(Seattle Channel recording of this morning’s event)
11:05 AM: Two months after Seattle voters elected him, Mayor Bruce Harrell is now in office, and right now you can see his first speech as it happens – following a ceremonial swearing-in – by clicking into the Seattle Channel stream above. We’ll be publishing topline notes below.
He opens by saying “2022 is not like past years”- it’s not a time to open with exuberance but to acknowledge it’s been a fearful time for people, including fear that “Seattle is going in the wrong direction.” He promises an “obsession” with competence and kindness.

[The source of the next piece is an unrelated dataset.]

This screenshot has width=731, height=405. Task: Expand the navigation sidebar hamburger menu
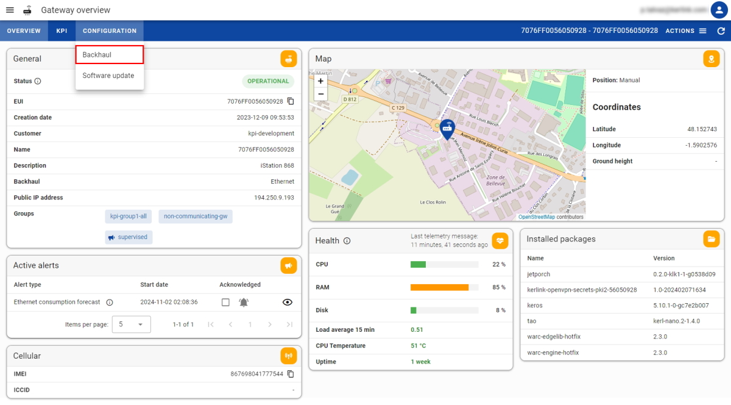(x=9, y=9)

He says – in first mentioning the homelessness crisis – that the city will be intolerant “not of the people who are unhoused but of the conditions that caused them to become unhoused.” He says, “We’ll implement ideas that work.” He declares, “We are not afraid.” He discusses the diversity of his executive team, including “three deputy mayors who are women of color.”
Looking to the future – “Seattle will be thriving – no more of this ‘dying’ narrative,” Harrell insists. “Everyone will have an opportunity to help us.” His request for the cynical: “Give us a chance.” He wants the city to be “one Seattle.” He says it’s time to move toward “healing and reparation and restoration” and “a real dialogue.” He promises “health care for all … we’ll make sure every resident in our city not only has health care but is healthy.” This will involve partnership with providers and he says talks are under way. Also: He promises everyone will feel “safe and supportive,” from gun-violence prevention to police accountability. He says Seattle has the chance to set a national example. Then regarding homelessness, he says “One Seattle” doesn’t let people suffer on its streets and promises to publish a plan “within the first quarter,” with an accompanying executive order.He mentions another executive order to review processes to expedite “affordable housing” construction.
He also says the city will be hiring a new Parks director (if that means the current superintendent is leaving, that’s the first time it’s been mentioned). Also, a new mentorship program in which he says the city will partner with Seattle Public Schools. He says that also will address violence and protect young lives. “We must be all in for protecting our kids.”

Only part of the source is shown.